February 17 marked the first anniversary of the enactment of the American Recovery and Reinvestment Act — better known as the economic stimulus package. The University noted the occasion by putting out a press release listing the research at Brown that has benefited from stimulus funding. In the first year of ARRA, 47 projects at Brown received an additional total of $33 million on top of regular government and private support, which usually averages about $135 million annually. The press release, available on Public Affairs and University Relations' website, is worthwhile reading for anyone curious about the range of fascinating research that takes place at Brown or the local impact of one of President Obama's signature initiatives.
Brown prides itself on being a place where undergraduates are exposed to cutting-edge research, and we are pleased to note that money from ARRA has preserved and expanded such opportunities for students. The editorial page board surveyed several professors who received stimulus money and found that undergraduate students were involved with many research projects.
Assistant Professor of Biology Erika Edwards is researching plant evolution, and her results may help predict how plants respond to rapid climate change. Money from ARRA will allow her to support two additional undergraduate researchers working in her lab during the summers of 2010 and 2011.
Professor of Computer Science David Laidlaw is developing a new virtual reality display system that aims to be of use to scientists of all sorts — from planetary geologists to molecular biologists. He recently hired an additional undergraduate research assistant using stimulus funds.
As Vice President for Research Clyde Briant said in an e-mail to the editorial page board, "In general, the ARRA funds have provided more opportunities for research for our faculty and that, in turn, will lead to more opportunities for graduate and undergraduate students."
The positive impact of the stimulus package here at Brown is undeniable.
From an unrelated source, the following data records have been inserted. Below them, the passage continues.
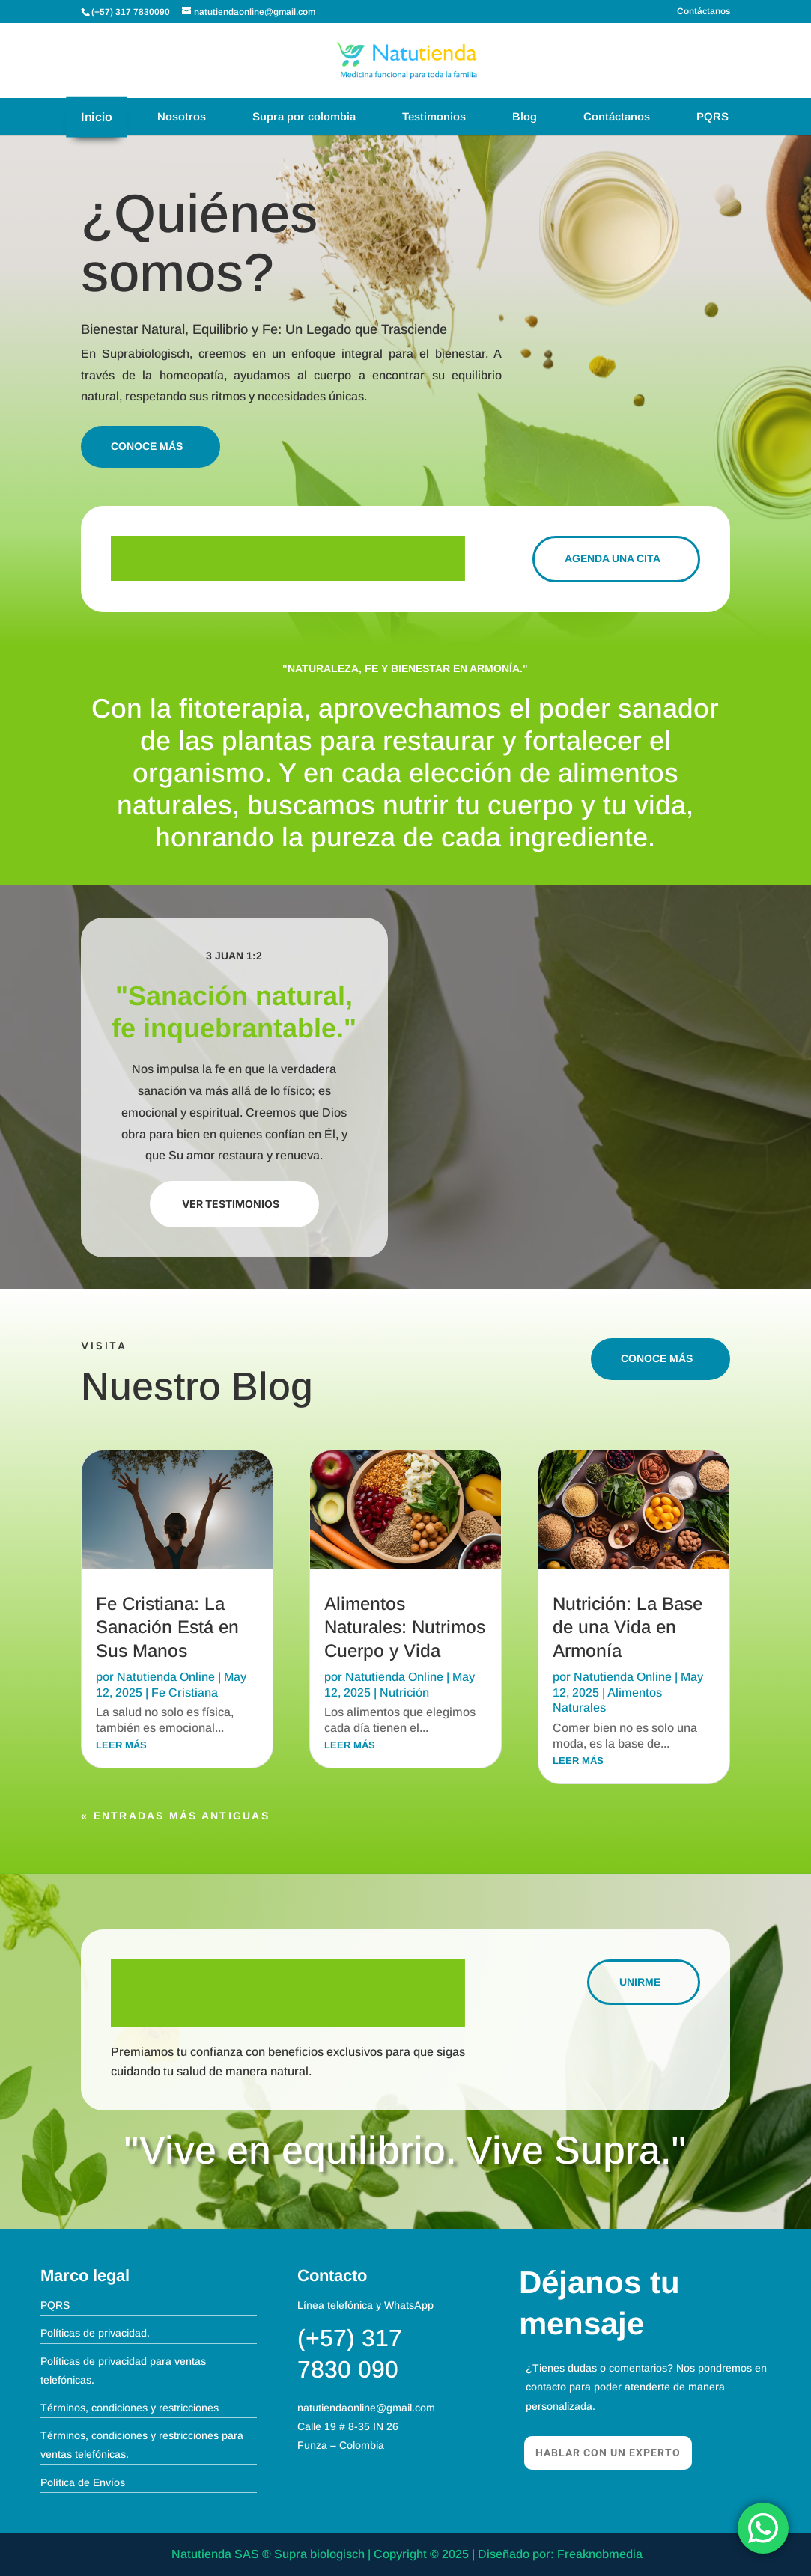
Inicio (96, 116)
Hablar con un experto (608, 2453)
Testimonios (434, 116)
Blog (524, 116)
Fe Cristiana (184, 1692)
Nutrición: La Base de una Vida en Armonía (627, 1626)
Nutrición (404, 1692)
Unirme (639, 1982)
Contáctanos (703, 11)
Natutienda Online (166, 1676)
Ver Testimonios (230, 1203)
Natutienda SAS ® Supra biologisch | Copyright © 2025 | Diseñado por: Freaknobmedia (405, 2554)
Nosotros (181, 116)
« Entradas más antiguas (175, 1816)
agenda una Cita (612, 558)
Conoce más (147, 446)
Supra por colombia (304, 116)
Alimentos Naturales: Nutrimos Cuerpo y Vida (404, 1626)
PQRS (712, 116)
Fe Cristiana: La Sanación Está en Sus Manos (167, 1626)
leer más (121, 1745)
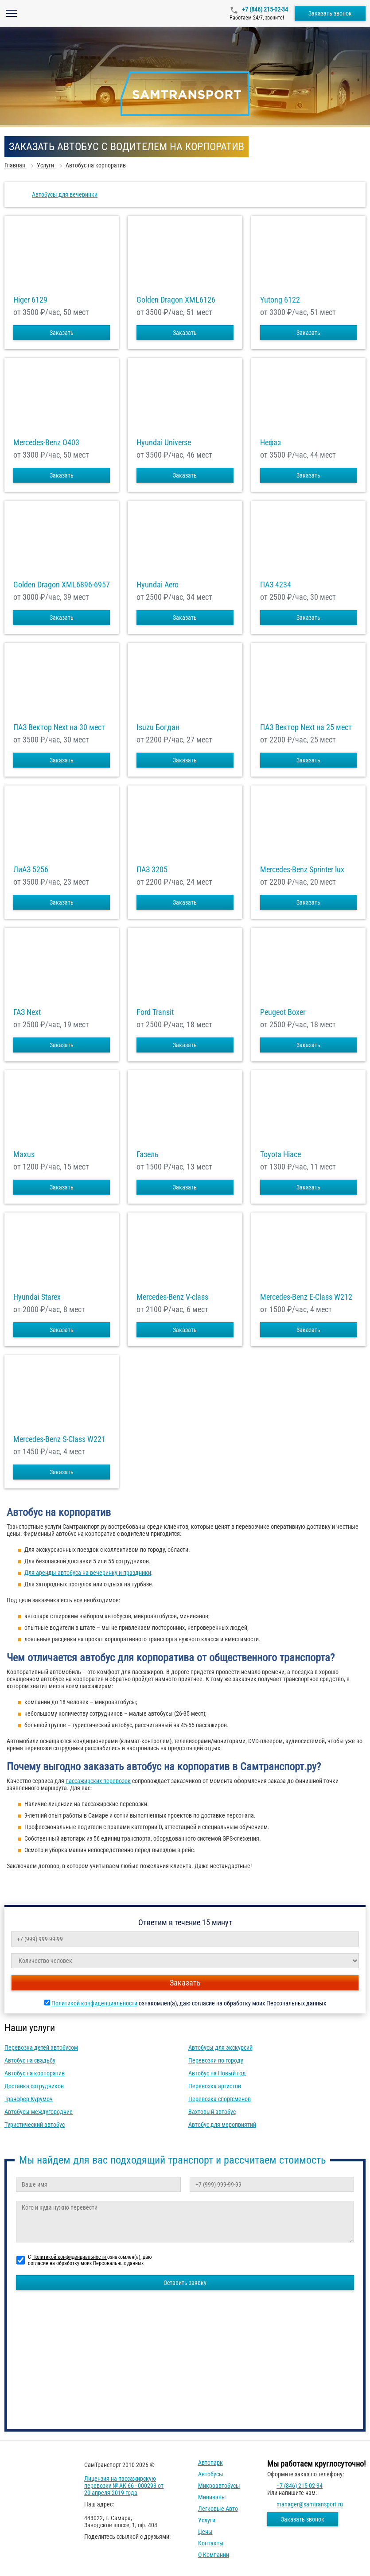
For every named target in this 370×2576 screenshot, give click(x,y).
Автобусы (210, 2474)
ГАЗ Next (27, 1012)
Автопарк (210, 2462)
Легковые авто (218, 2508)
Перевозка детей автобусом (41, 2047)
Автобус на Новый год (217, 2073)
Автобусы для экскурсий (220, 2047)
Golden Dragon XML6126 (175, 300)
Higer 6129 (30, 300)
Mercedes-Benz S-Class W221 (59, 1439)
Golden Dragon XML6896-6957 (61, 585)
Moreover, there is a growing consensus among economists that the additional government spending had a significant impact nationally, saving and creating jobs and preventing an even worse recession. According to a recent article in the New York Times, three of the leading economic research firms all estimated that the stimulus act added 1.6 to 1.8 million jobs through February.
Still, some critics continue to attack the administration's stimulus efforts. Consider a Feb. 20 op-ed in the New York Times by Lincoln Chafee '75, the former Rhode Island Senator and current gubernatorial candidate who was also previously a visiting fellow at Brown's Watson Institute for International Studies. Chafee attributed Obama's "difficult first year in office" in part to "his failure to devise a stimulus bill that could win a single Republican vote in the House."
We are disappointed that Chafee did not include equally critical words for the uncompromising opposition to the stimulus act, which threatened to undercut the national recovery and the additional support for research in Rhode Island here at Brown.
More politicking over the merit of the stimulus will undoubtedly occur as the midterm elections approach. Where the national debate is strident and partisan, we only point out that at the local level, the positive impact of the stimulus has been clearly observed.